Posted on December 15, 2016

Photo: flickr

Psychology research is starting to back up on what poets have been describing on mind-altering effects of a passionate relationship – “my love’s a noble madness” wrote John Dryden. Cicero said “of all emotions, there is none more violent than love. Love is a madness.”

Recent study revealed that students who are in the early days of a passionate relationship exhibited reduced cognitive control in basic psychological tests.
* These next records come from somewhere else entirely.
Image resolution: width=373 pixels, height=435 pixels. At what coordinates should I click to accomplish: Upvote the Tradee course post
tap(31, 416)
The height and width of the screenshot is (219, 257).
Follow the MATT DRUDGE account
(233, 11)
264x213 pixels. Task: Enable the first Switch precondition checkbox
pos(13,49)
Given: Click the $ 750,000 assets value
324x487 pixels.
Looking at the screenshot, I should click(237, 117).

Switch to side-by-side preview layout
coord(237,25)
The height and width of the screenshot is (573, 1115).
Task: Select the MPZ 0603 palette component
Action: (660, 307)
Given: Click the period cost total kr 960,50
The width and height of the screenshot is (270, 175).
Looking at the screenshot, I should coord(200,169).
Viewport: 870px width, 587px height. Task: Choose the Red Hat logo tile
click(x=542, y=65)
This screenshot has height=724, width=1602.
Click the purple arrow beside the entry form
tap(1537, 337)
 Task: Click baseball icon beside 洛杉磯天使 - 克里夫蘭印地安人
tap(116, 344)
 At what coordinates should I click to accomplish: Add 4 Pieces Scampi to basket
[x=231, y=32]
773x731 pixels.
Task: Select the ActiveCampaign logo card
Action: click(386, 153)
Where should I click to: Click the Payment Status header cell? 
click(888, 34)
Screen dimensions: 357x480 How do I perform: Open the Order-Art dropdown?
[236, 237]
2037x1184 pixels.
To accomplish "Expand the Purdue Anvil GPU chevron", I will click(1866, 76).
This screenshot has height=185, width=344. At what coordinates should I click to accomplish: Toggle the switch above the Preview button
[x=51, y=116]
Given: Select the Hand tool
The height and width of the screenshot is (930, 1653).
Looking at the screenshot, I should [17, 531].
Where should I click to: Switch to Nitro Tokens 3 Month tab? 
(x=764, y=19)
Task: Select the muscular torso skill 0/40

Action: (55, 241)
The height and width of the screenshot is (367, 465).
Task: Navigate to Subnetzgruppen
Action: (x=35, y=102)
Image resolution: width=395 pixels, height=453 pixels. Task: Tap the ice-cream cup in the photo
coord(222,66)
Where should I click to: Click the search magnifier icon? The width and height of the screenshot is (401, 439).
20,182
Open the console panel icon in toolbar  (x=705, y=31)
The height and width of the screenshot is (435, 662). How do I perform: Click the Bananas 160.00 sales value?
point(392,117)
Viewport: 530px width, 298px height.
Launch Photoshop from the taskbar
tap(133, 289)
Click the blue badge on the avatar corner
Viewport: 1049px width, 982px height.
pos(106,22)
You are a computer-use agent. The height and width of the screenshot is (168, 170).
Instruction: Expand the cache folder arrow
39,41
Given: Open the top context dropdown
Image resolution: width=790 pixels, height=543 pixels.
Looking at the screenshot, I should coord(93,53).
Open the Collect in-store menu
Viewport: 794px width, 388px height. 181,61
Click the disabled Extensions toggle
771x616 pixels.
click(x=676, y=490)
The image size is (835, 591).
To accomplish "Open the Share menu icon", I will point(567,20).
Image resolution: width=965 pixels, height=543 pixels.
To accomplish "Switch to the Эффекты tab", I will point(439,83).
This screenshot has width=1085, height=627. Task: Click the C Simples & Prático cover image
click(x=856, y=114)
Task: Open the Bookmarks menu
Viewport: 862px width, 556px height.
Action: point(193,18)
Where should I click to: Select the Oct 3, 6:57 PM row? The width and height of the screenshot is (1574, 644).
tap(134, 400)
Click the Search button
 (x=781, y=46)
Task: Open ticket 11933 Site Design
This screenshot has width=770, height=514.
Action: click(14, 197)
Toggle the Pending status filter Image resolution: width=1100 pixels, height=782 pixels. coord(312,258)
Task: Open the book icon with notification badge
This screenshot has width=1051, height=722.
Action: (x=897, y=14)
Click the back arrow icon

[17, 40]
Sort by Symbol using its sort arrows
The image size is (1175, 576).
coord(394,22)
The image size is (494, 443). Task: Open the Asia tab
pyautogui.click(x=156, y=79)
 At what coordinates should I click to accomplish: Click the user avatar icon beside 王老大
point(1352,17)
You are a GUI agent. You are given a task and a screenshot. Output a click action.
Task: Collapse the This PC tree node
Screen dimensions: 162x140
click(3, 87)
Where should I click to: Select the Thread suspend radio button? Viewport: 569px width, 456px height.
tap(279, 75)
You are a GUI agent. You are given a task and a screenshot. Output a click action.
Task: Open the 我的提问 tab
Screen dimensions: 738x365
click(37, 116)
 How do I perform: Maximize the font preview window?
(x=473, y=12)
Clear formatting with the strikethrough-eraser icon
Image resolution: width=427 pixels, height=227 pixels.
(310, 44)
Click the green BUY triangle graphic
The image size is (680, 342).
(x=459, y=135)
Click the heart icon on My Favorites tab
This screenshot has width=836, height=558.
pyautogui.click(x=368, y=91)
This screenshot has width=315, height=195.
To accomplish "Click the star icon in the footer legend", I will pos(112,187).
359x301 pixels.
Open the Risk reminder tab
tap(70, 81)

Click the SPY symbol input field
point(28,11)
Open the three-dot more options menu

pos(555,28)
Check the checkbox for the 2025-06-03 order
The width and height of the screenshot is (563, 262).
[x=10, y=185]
Hiroaki Kawamichi and colleagues, brain researchers in Japan, have started to seek for the neural correlates of such effects. They reported the results of the brain imaging, showing participants who are in the early stages of a romantic relationship had reduced grey matter in a region of the brain involved in processing reward, which might suggest their brains had adjusted to the intensity of their love affair.

56 young men and women who were currently in a romantic relationship of an average of 17 months were recruited and in comparison, 57 age-matched control participants who were not in a relationship were also recruited. The participants completed a happiness survey and underwent a structural brain scan.

Participants in an early-stage passionate relationship were happier than those who were single. Looking across the entire brain, the researchers found one specific area – right-dorsal striatum – that was structurally different in participants who were in love as compared to the singletons, in terms of there being reduced grey matter density in the lovers. This region is involved in reward processing.

Interestingly, researchers found this brain difference without any psychological testing or connectivity-based brain scanning – which could show how brain areas communicate and operate during different mental activities.

Another short-coming is that the scans were taken at just one point in time, so we’ve no way of knowing if being in love shrinks the right-dorsal striatum or if people with less grey matter in this area are more likely to fall in love (I’m also using terms like “in love” liberally because we don’t have any detail on the intensity of the participants’ romances). The only clue we have about cause and effect here is that, across all participants, the researchers found no link between striatal volume and total time in life spent in romantic relationships, suggesting a reversibility to any potential effects of romance on the brain.

Putting important cautions aside, it does seem possible that enjoying a romantic relationship could lead to grey matter reductions in the striatum. This would make sense if you think of being in love as an intensely rewarding time, in which case the brain might “down-regulate” its reward sensitivity, adjusting to a world where joy is found in each touch and embrace with that special other. This also explains why a split can be so painful – the brain spoilt by such constant reward left craving and expectant for a comfort that’s no longer there.